I now have the oblist working as a hashmap, and also hybrid assoc lists which incorporate hashmaps working. I don't 100% have consistent methods for reading stores which may be plain old assoc lists, new hybrid assoc lists, or hashmaps working but it isn't far off. This also takes me streets further towards doing hierarchies of hashmaps, allowing my namespace idea to work — and hybrid assoc lists provide a very sound basis for building environment structures.
Currently all hashmaps are mutable, and my doctrine is that that is fixable when access control lists are actually implemented.
The function (assoc store key) => value should be the standard way of getting a value out of a store.
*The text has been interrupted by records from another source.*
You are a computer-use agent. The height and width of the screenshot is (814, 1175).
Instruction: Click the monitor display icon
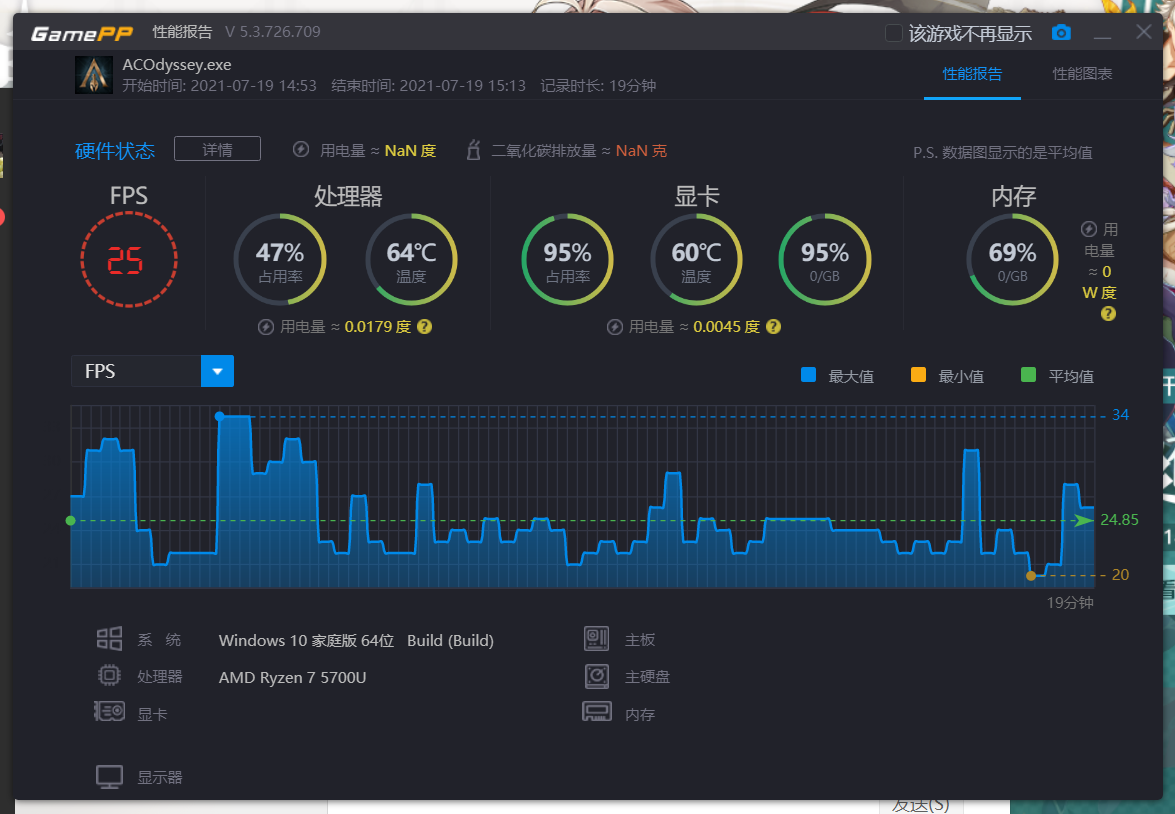point(109,777)
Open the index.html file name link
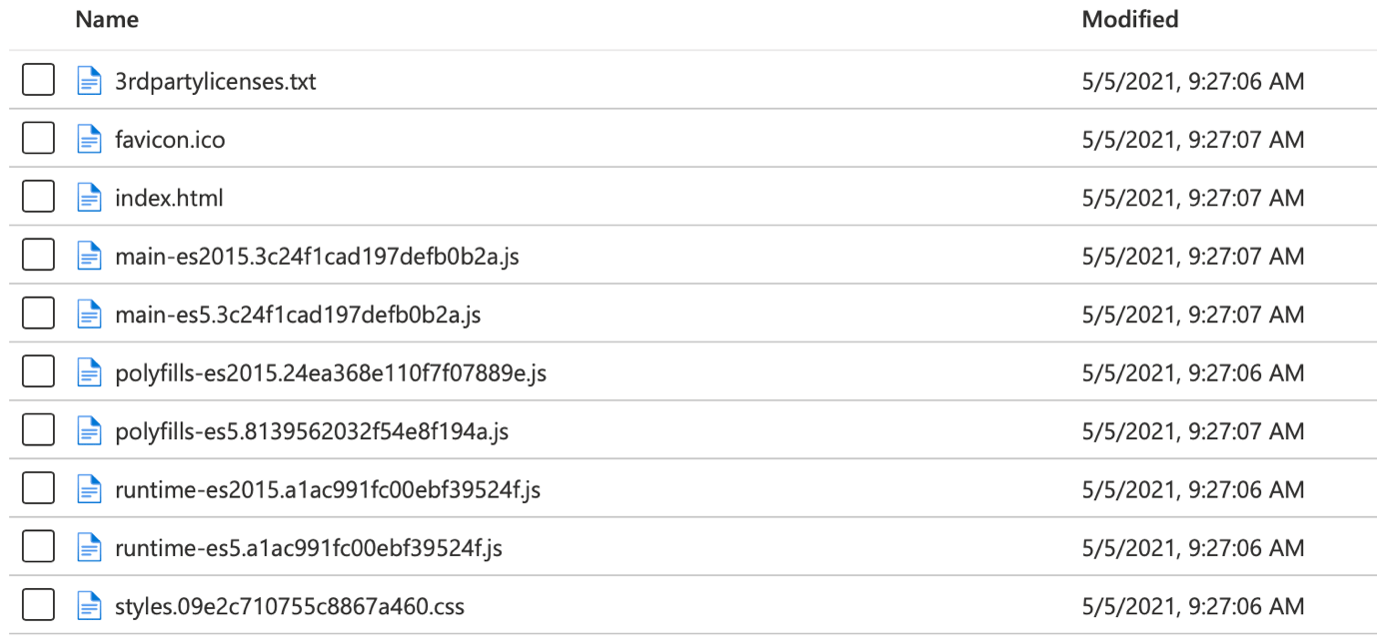The height and width of the screenshot is (644, 1377). (x=169, y=198)
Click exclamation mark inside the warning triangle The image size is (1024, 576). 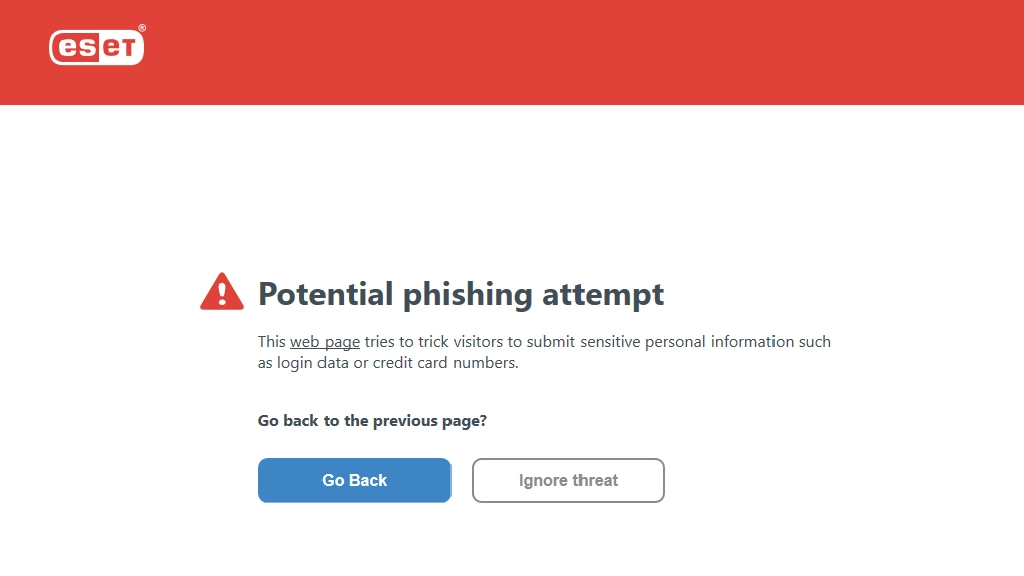(222, 293)
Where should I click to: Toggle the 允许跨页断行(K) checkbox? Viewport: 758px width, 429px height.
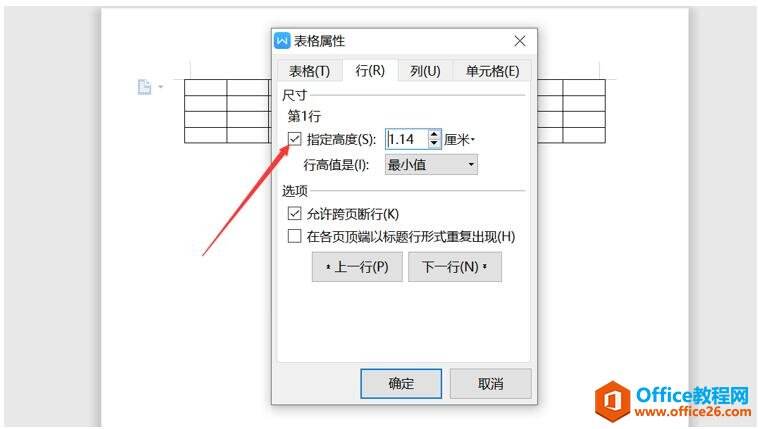(x=294, y=213)
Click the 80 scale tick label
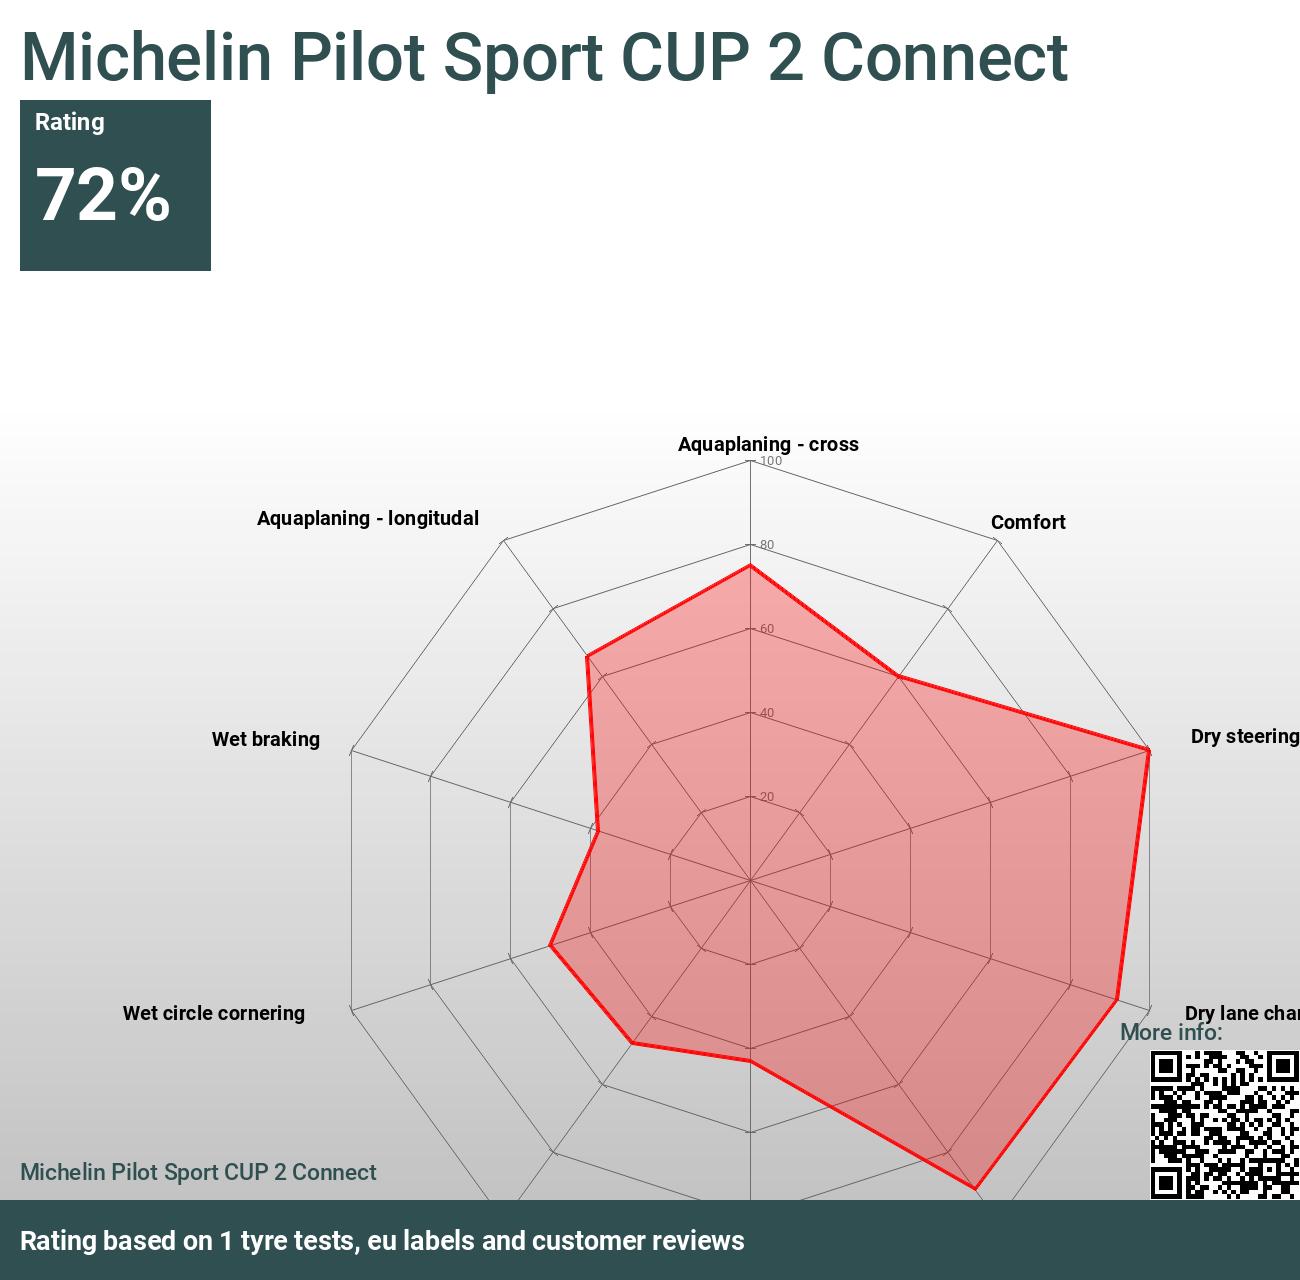Image resolution: width=1300 pixels, height=1280 pixels. click(767, 545)
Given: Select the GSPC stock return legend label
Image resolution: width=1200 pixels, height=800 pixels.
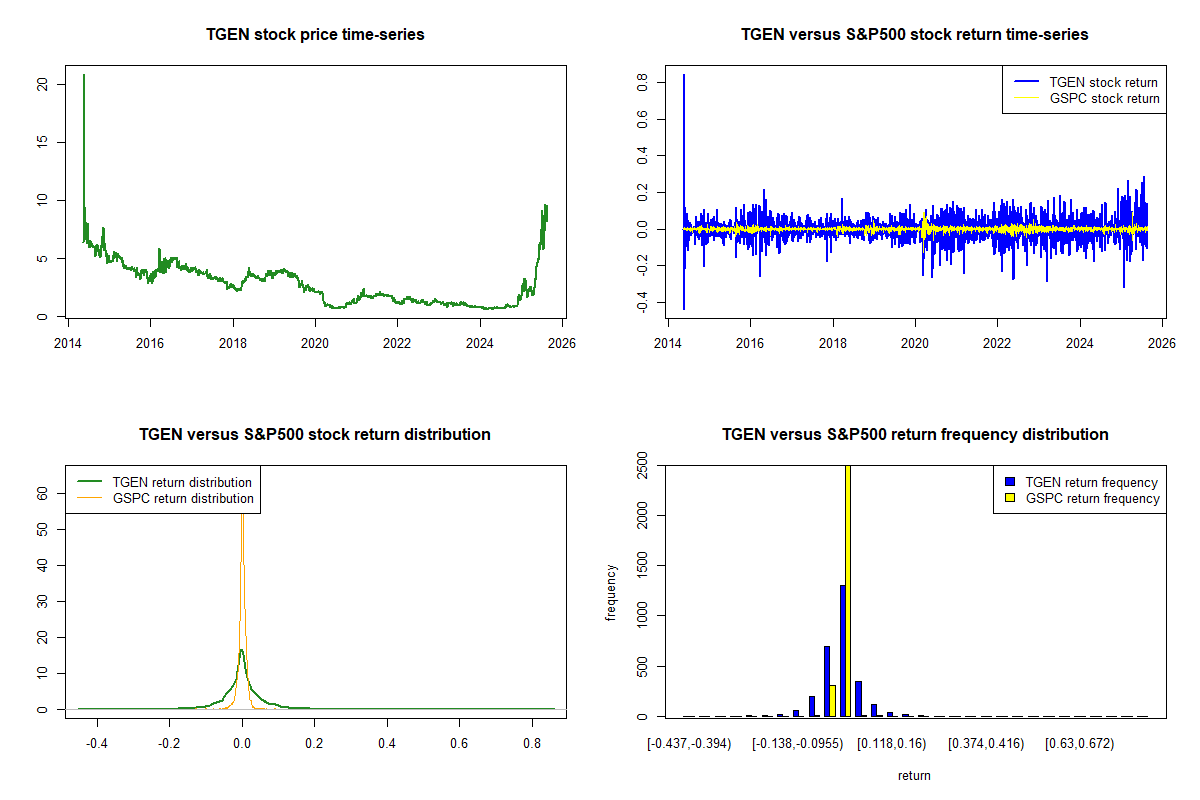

The function (put! store key value) => store should become the standard way of setting a value in a store (of course, if the store is an assoc list or an immutable map, a new store will be returned which holds the additional key/value binding).
Currently:
Tested 45, passed 39, failed 6
But the failures are as follows:
In other words, all failures are in bignum arithmetic except that I still have a major memory leak due to not decrefing somewhere where I ought to.
I've also experimented with autotranslating my C into Zig, but this failed. Although I don't think C is the right language for implementing my base Lisp in, it's what I've got; and until I can get some form of autotranslate to bootstrap me into some more modern systems language, I think I need to stick with it.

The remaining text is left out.